The Oro-Medonte girl is a cancer survivor after having been diagnosed with lymphoblastic leukemia when she was just two.

Her mother, Hope Pottage, said they owe her life to Canadians who donated blood.

"It was critical," Pottage said. "Lillian's first time battling leukemia, she had 13 blood transfusions to help her, and those were necessary to help her body get the strength it needed to continue to receive the chemo to fight the cancer."

After a second battle with cancer, and several more blood transfusions, Lillian is doing well, and as part of 'Save Lives Week,' she has been chosen to drop the puck at the ceremonial opening face-off at tonight's Colts game, an event organized in collaboration with Canadian Blood Services.

The 10-year-old admitted she hasn't been practicing for the big moment.

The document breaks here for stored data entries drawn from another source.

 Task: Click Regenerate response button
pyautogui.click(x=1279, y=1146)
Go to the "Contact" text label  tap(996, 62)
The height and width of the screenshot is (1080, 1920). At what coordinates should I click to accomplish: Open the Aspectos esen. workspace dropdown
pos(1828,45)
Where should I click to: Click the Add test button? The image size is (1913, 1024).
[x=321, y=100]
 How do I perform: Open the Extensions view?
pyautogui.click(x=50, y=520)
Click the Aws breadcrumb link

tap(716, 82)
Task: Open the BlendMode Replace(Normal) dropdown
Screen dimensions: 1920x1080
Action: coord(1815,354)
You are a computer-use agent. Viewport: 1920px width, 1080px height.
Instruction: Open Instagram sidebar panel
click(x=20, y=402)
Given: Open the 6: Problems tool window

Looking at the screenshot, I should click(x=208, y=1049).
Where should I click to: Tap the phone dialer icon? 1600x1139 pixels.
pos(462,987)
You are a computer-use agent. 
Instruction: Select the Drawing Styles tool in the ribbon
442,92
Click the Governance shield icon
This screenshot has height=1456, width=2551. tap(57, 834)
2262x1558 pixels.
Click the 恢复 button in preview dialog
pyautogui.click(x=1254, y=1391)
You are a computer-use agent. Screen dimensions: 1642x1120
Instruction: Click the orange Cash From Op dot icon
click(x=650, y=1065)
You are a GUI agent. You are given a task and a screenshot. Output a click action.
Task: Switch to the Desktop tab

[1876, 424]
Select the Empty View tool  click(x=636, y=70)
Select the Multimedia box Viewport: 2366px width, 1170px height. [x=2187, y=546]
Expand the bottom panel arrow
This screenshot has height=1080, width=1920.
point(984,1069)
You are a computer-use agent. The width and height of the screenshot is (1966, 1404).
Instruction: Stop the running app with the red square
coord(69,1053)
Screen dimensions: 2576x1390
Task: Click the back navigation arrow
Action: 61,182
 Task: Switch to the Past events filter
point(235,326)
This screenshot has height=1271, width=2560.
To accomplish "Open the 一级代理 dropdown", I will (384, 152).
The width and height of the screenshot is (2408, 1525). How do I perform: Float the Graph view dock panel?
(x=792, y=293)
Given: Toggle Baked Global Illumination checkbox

"No. It's just dropping a puck," she said.

The need for blood donors never declines but always seems to increase as many people are busy or away at this time of year.

"Here in Barrie alone, we have over 1,000 empty spots between now and January 6 that need to be filled. We don't have enough donors to fulfill the needs from the hospitals in Ontario, and specifically here at the RVH location," said Cheryl Russell, with Canadian Blood Services.

The Barrie Colts wanted to help the campaign by bringing Canadian Blood Services to the game to raise awareness.

"A bag of blood is just like a bag of milk. It has a shelf life of 42 days, so if we don't continually donate as regular donors, we can't support the demand that comes from the hospitals," Russell explained.

Lillian's mom hopes more people make the choice to roll up their sleeves to help save a life.

"It costs you nothing but your time, and in this day and age, everyone is suffering from donor fatigue, and inflation is really impacting donations to different charities. Blood donation costs you nothing but 20 to 30 minutes," Pottage said.

Lillian is nearly one year in full remission, with her mother saying they plan to keep moving forward and live a positive life.